依頼内容:
下記の行から、文字列「pixels」を含む行をすべて拾い出し、そのまま書き写してください。

======

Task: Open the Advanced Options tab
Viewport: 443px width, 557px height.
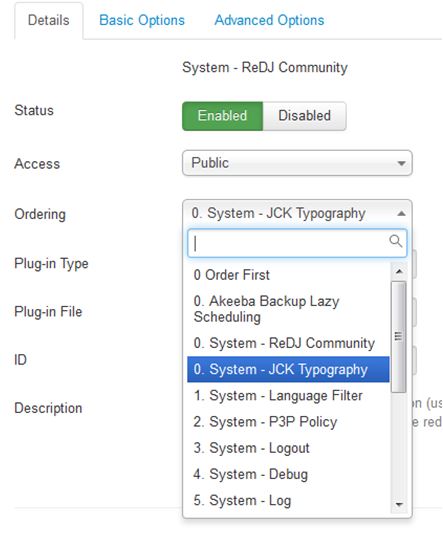Action: point(269,20)

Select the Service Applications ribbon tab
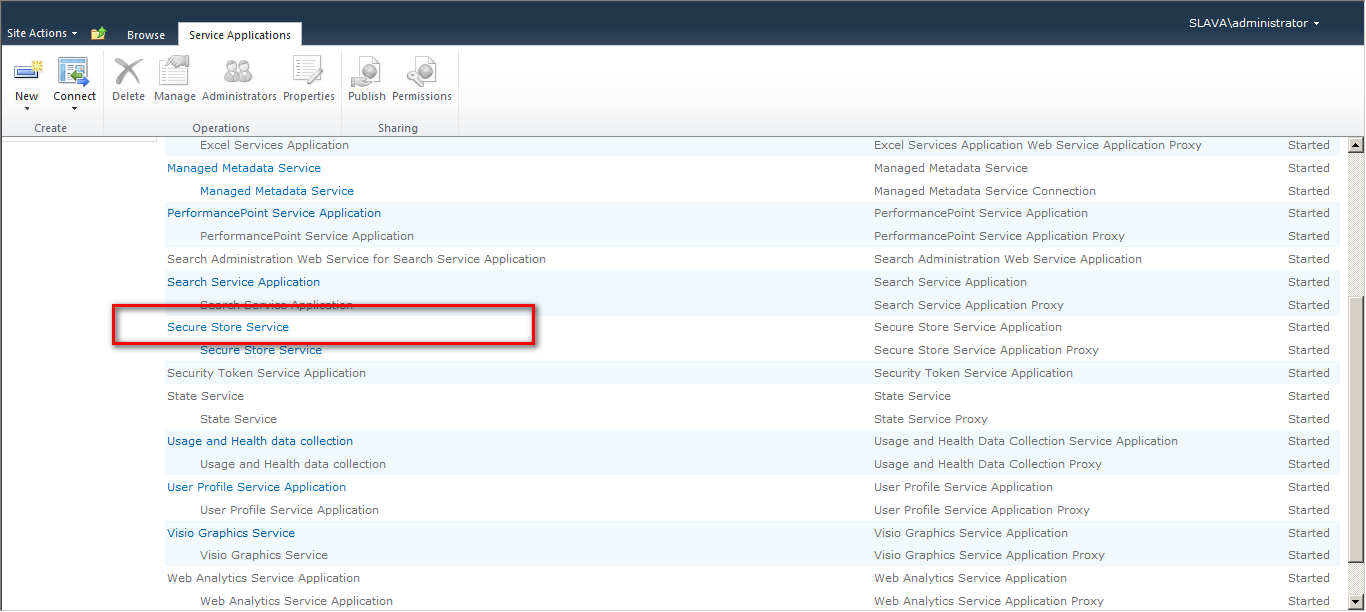(239, 33)
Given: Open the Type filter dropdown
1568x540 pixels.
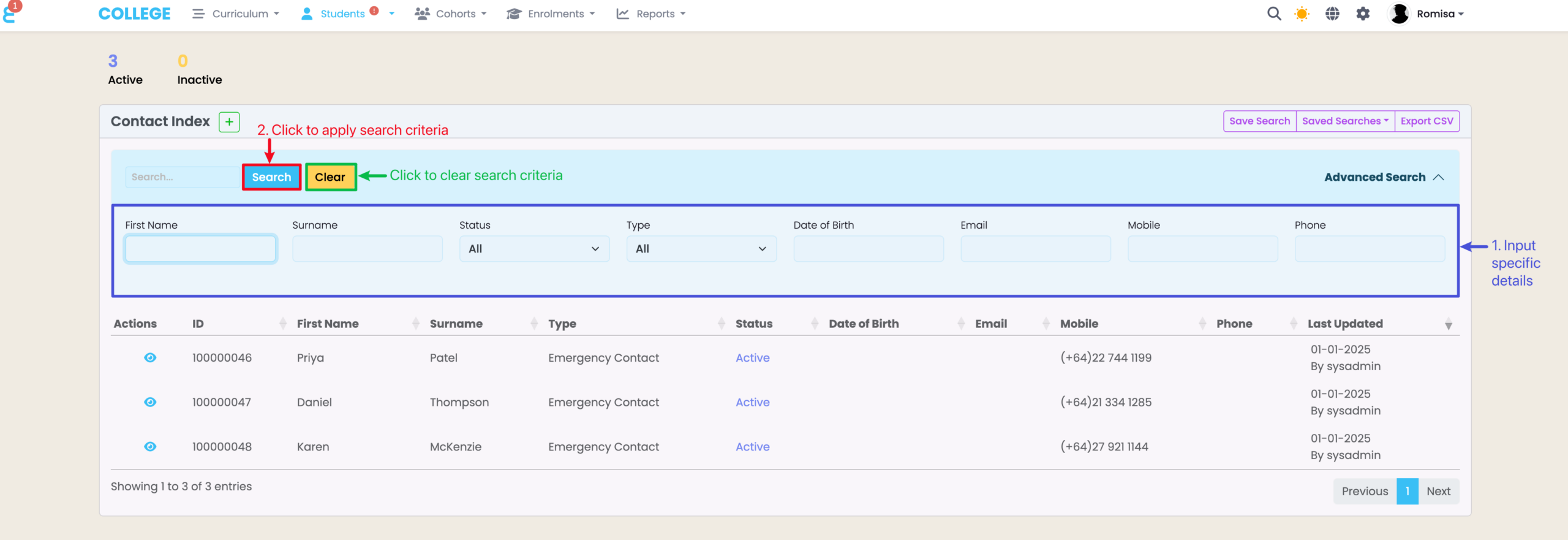Looking at the screenshot, I should pos(701,249).
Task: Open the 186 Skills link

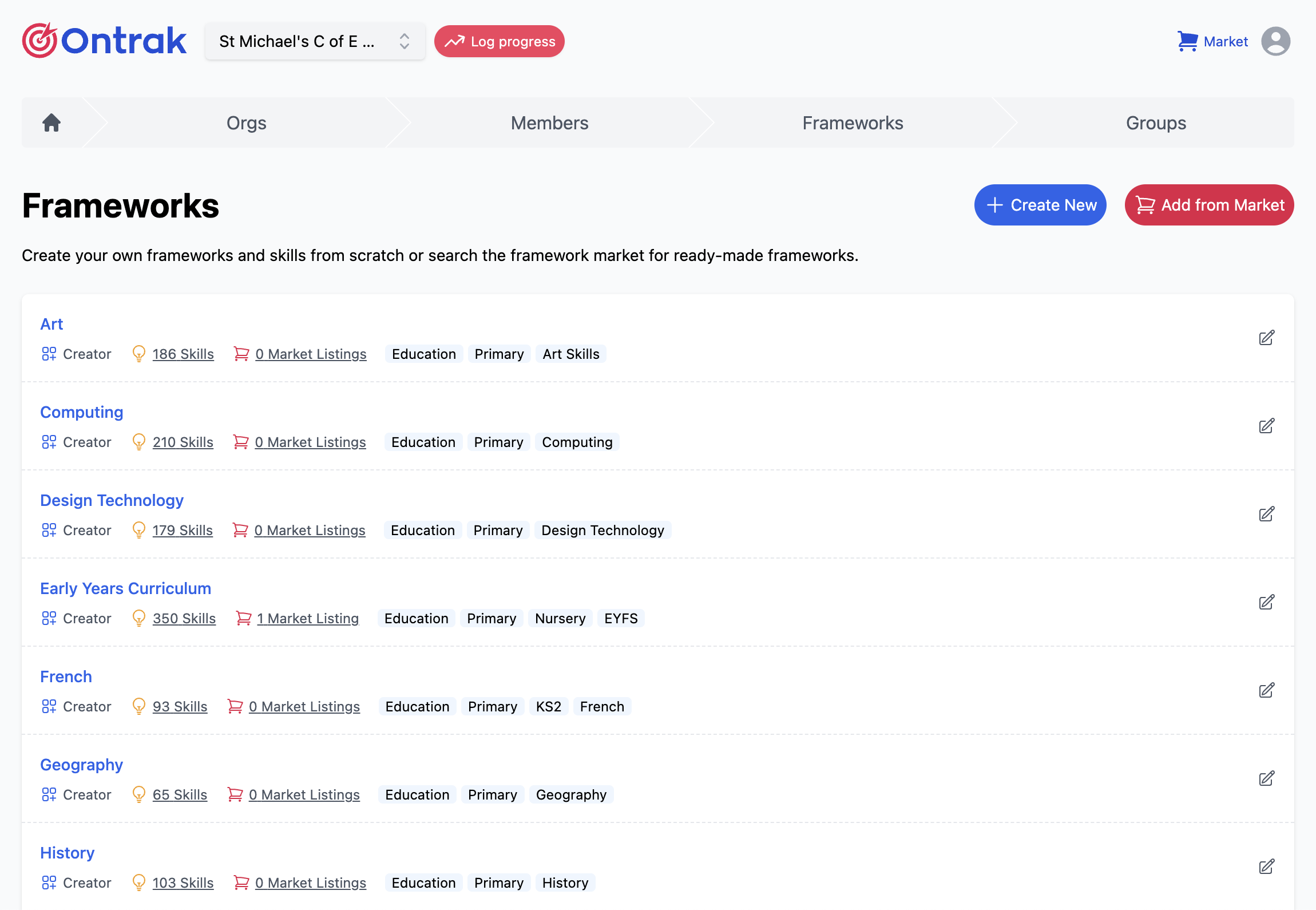Action: [183, 354]
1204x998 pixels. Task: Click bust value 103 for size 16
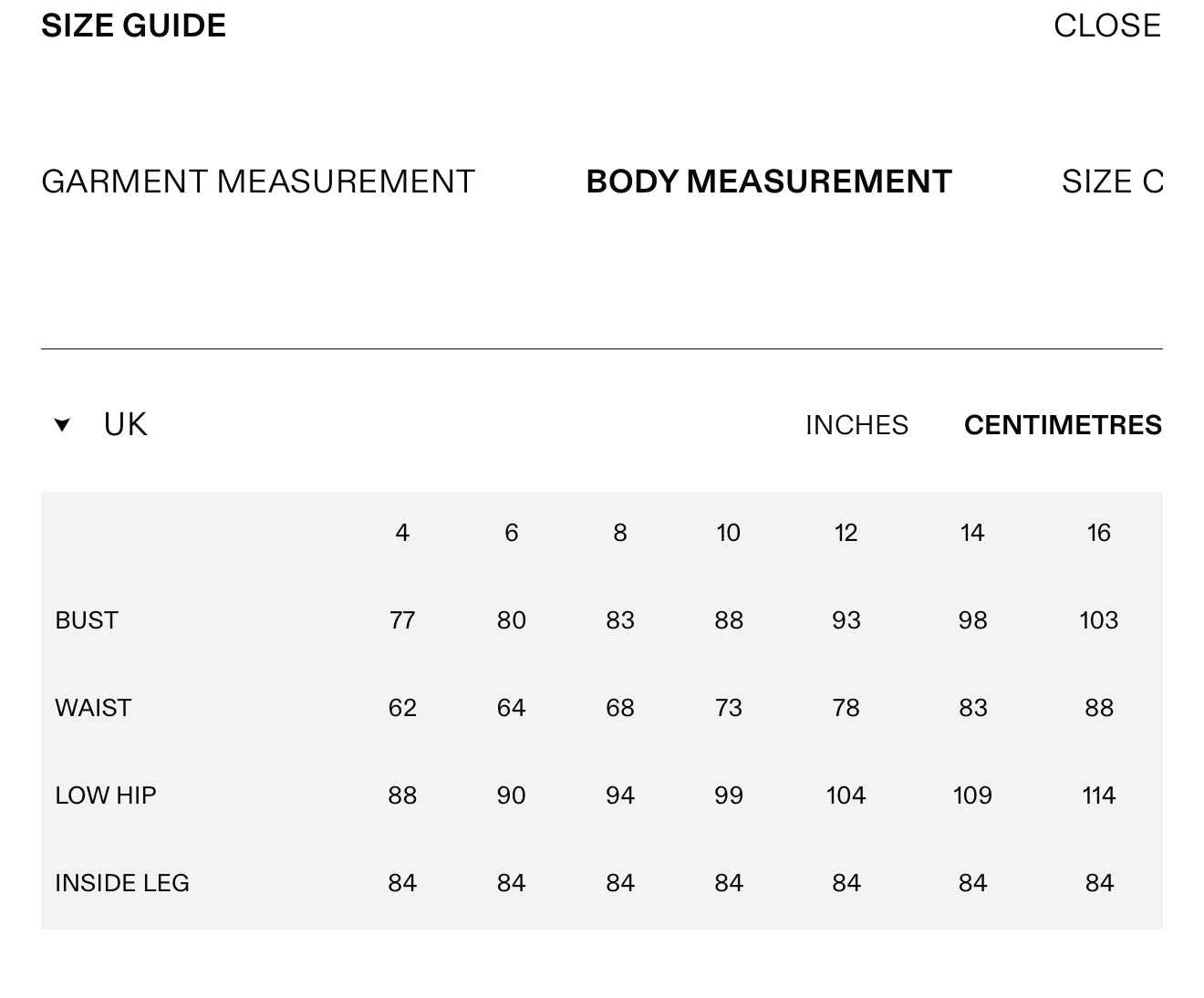[x=1098, y=620]
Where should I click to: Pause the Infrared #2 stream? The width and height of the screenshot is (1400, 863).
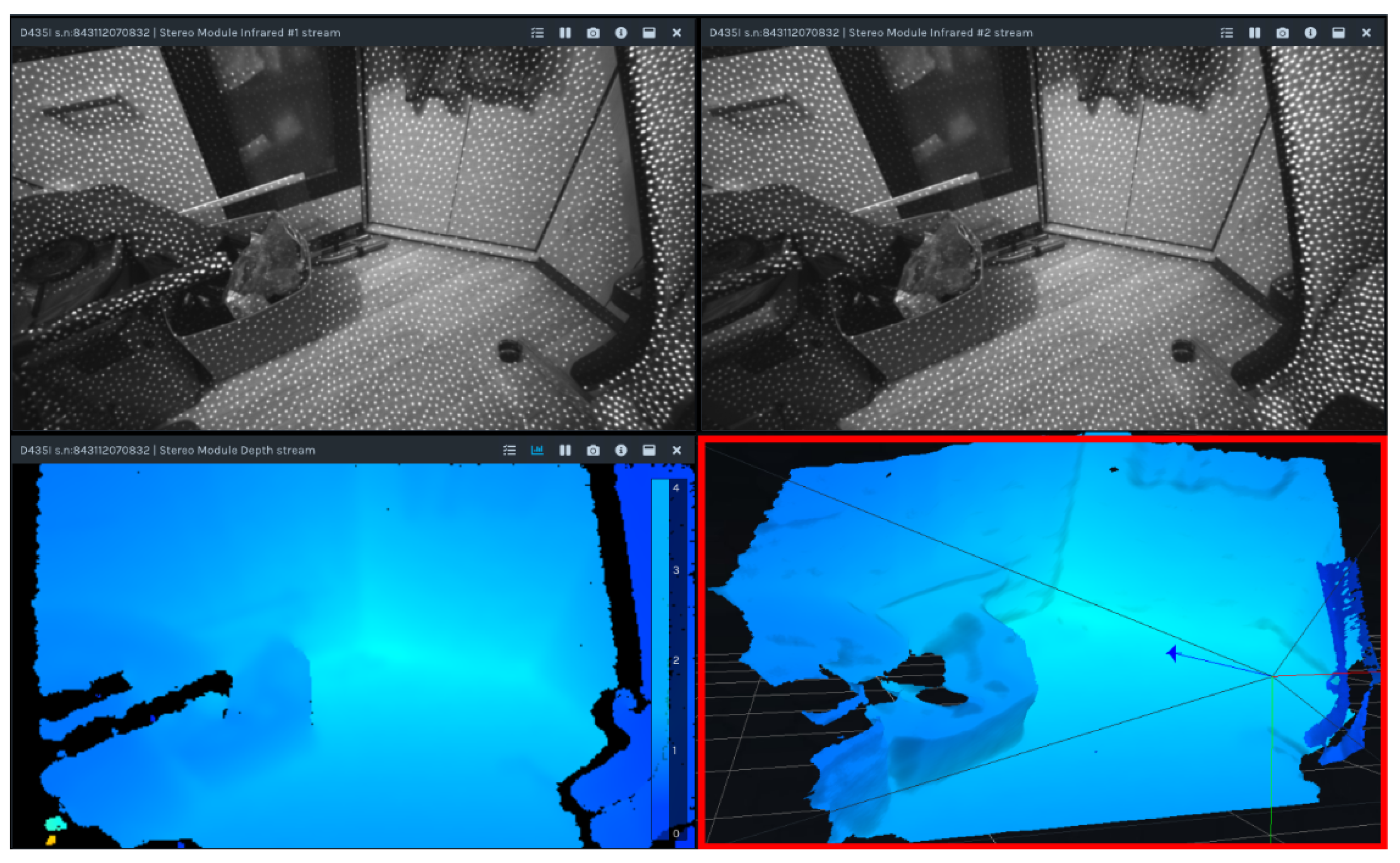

======

完全な回答:
1568x540 pixels.
1204x998 pixels. Task: Click bust value 103 for size 16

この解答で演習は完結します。